DISCOS
Angelo Badalamenti
Music From Twin Peaks
· 29 Dez 2003 · 08:00 ·
Angelo Badalamenti
Music From Twin Peaks
1989
Warner Bros


Sítios oficiais:
- Warner Bros
Angelo Badalamenti
Music From Twin Peaks
1989
Warner Bros


Sítios oficiais:
- Warner Bros
Todos temos uma Twin Peaks dentro de nós. Não uma Twin Peaks-cidade, não uma Twin Peaks-série, mas uma Twin Peaks-atmosfera. Todos temos esconderijos, mistérios, fetiches ocultos, máscaras, segredos. Fingimos desde a alvorada do dia até ao momento em que caímos no sono, debaixo dos cobertores no Inverno ou em cima dos lençóis no Verão. Provavelmente, durante o sono, somos puros. Existe um podre debaixo de cada corpo são. Pelo menos, é esta a visão do Homem que David Lynch e Mark Frost pareceram querer passar para o ecrã de televisão, na transição da década de 80 para a de 90, quando se propuseram a escrever o argumento da soap opera que revolucionou esse pequeno aparelho que, já na altura como hoje, oferecia aos espectadores mais do mesmo.

Essa Twin Peaks que passa agora, de novo, no pequeno ecrã numa terça à noite ou mesmo a que vive desde e para sempre na nossa mente parece não se querer calar. Nem o sistema de silenciamento no correr das cortinas desenhado por Nadine resultaria neste contexto. «Há sempre música no ar», diz o Dream Man a Dale Cooper, o agente destinado a resolver o caso Laura Palmer, durante o sonho em que uma sósia (ou não) da falecida lhe segreda o nome do seu assassino. Há sempre um grito de desespero, uma respiração, um suspiro, uma cena de amor, uma dança, passos suspeitos, uma exaltação. Há sempre som, ruído, música. Quer na série, quer na mente do Homem.

Na série, desde o genérico inicial – com imagens de uma cidade nebulada e sombria a fazerem-se acompanhar do tão memorável quanto sempre misterioso «Twin Peaks Theme» - aos créditos finais – com a imagem de uma Laura Palmer aparentemente feliz e inocente e o «Love Theme From Twin Peaks» em fundo a fazer crescer a vontade de regressar a este mundo – há música em todo o lado. Os momentos de suspense, a cena da descoberta do corpo de Laura Palmer, a dança de Audrey ou até mesmo as cenas de amor entre Donna e James não teriam o mesmo impacto sem a música criada por Angelo Badalamenti – colaborador de Lynch desde Blue Velvet (1986) - para cada um dos momentos. Música, diálogos e imagens confluem numa unidade, a tal atmosfera. É neste sentido que poder-se-á conceber a ideia de que o humor, a tensão, o sarcasmo e a ambiguidade vividos por cada uma das personagens que habita Twin Peaks ganham uma nova dimensão quando a música vem socorrer as palavras e as imagens que não têm força suficiente para viverem por si.

══════════

PEDIDO A — Por favor, organize numa tabela Markdown as linhas dos dados fornecidos, do início até à linha que contém "click(x=1000, y=561)", inclusive, deixando de fora as linhas em branco. A tabela deve ter as colunas Número e Conteúdo.

DADOS FORNECIDOS —
══════════

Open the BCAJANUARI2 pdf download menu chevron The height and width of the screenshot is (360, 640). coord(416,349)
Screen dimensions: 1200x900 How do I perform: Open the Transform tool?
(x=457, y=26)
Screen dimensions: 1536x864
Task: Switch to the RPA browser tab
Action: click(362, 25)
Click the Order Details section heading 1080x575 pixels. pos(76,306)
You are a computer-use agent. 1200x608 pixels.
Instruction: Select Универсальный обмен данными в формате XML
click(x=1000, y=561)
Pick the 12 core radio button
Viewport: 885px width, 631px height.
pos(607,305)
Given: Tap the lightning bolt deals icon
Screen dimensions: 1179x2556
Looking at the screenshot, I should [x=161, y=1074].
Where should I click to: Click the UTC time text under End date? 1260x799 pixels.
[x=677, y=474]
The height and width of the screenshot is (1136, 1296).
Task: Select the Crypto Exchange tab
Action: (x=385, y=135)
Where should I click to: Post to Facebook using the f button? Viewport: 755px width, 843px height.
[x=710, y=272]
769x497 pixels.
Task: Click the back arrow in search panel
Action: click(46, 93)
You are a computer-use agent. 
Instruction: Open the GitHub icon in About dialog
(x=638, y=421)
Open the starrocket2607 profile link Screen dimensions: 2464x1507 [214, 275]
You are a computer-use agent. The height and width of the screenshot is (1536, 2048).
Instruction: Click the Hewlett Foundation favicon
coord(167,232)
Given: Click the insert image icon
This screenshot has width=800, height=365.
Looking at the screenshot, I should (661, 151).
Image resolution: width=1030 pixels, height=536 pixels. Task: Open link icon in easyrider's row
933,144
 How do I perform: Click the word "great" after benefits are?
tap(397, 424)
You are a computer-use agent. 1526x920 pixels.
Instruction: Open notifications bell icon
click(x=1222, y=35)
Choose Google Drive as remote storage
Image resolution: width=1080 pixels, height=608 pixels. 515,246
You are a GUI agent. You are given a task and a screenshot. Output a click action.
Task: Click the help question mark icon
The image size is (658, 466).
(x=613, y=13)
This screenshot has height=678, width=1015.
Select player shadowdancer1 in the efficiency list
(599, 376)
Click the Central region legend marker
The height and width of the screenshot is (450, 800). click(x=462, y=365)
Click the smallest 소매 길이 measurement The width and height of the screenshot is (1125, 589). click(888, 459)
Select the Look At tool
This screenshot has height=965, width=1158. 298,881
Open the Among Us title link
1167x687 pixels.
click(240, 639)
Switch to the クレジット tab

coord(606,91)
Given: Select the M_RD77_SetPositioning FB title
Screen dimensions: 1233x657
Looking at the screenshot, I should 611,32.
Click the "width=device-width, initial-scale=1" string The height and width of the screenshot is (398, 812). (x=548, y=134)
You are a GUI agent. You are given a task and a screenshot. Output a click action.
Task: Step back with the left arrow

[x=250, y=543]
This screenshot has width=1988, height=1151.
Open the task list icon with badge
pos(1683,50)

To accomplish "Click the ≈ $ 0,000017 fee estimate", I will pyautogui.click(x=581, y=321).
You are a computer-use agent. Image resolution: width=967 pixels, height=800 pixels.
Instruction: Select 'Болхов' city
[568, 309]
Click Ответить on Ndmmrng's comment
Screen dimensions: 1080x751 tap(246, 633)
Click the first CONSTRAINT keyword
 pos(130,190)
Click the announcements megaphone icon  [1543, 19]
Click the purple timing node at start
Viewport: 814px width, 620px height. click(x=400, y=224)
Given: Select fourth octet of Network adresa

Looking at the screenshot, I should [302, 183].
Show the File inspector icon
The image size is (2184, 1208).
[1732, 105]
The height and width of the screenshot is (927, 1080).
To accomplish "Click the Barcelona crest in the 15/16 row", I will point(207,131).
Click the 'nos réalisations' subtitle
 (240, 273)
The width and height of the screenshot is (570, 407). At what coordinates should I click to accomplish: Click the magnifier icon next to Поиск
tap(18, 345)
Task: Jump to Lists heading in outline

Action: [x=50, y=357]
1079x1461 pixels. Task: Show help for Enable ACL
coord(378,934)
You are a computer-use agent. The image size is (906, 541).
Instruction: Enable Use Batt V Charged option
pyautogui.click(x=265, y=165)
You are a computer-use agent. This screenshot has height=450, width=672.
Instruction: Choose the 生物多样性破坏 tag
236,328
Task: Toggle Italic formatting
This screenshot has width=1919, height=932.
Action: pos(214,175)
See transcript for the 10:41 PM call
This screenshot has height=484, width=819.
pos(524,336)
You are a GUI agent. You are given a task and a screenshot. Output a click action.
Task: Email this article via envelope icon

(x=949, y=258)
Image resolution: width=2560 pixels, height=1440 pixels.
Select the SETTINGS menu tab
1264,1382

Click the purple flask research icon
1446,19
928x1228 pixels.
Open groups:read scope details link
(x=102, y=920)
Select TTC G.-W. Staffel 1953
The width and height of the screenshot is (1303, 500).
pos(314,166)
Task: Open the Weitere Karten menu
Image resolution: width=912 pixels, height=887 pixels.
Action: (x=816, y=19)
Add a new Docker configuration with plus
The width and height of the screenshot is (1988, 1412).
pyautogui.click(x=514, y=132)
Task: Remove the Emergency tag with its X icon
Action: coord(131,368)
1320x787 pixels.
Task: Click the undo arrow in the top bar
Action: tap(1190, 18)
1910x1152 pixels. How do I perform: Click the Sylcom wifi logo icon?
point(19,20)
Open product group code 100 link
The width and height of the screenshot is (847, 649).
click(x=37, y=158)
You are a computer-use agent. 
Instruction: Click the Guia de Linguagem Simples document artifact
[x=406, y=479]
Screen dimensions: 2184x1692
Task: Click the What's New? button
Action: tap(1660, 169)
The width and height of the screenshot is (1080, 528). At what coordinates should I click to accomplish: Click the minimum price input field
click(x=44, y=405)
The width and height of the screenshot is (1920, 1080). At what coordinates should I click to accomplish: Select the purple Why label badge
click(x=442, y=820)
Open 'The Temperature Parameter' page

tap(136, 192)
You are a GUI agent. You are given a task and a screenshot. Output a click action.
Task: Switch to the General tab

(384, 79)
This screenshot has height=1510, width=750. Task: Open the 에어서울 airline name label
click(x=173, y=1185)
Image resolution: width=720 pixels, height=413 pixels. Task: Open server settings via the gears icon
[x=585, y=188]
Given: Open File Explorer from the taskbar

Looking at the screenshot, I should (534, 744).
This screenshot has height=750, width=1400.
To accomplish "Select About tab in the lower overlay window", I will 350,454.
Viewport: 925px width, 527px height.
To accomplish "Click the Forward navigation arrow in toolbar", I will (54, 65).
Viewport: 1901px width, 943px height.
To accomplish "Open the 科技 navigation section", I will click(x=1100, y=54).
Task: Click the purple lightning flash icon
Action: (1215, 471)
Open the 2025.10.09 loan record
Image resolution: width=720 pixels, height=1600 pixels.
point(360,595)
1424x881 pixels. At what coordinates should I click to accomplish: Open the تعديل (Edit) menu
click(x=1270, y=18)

══════════

PEDIDO B — Segundo o excerto selecionado, desde que filme Angelo Badalamenti colabora com Lynch?

RESPOSTA COMPLETA A —
| Número | Conteúdo |
|---|---|
| 1 | Open the BCAJANUARI2 pdf download menu chevron The height and width of the screenshot is (360, 640). coord(416,349) |
| 2 | Screen dimensions: 1200x900 How do I perform: Open the Transform tool? |
| 3 | (x=457, y=26) |
| 4 | Screen dimensions: 1536x864 |
| 5 | Task: Switch to the RPA browser tab |
| 6 | Action: click(362, 25) |
| 7 | Click the Order Details section heading 1080x575 pixels. pos(76,306) |
| 8 | You are a computer-use agent. 1200x608 pixels. |
| 9 | Instruction: Select Универсальный обмен данными в формате XML |
| 10 | click(x=1000, y=561) |

RESPOSTA COMPLETA B — Desde Blue Velvet (1986).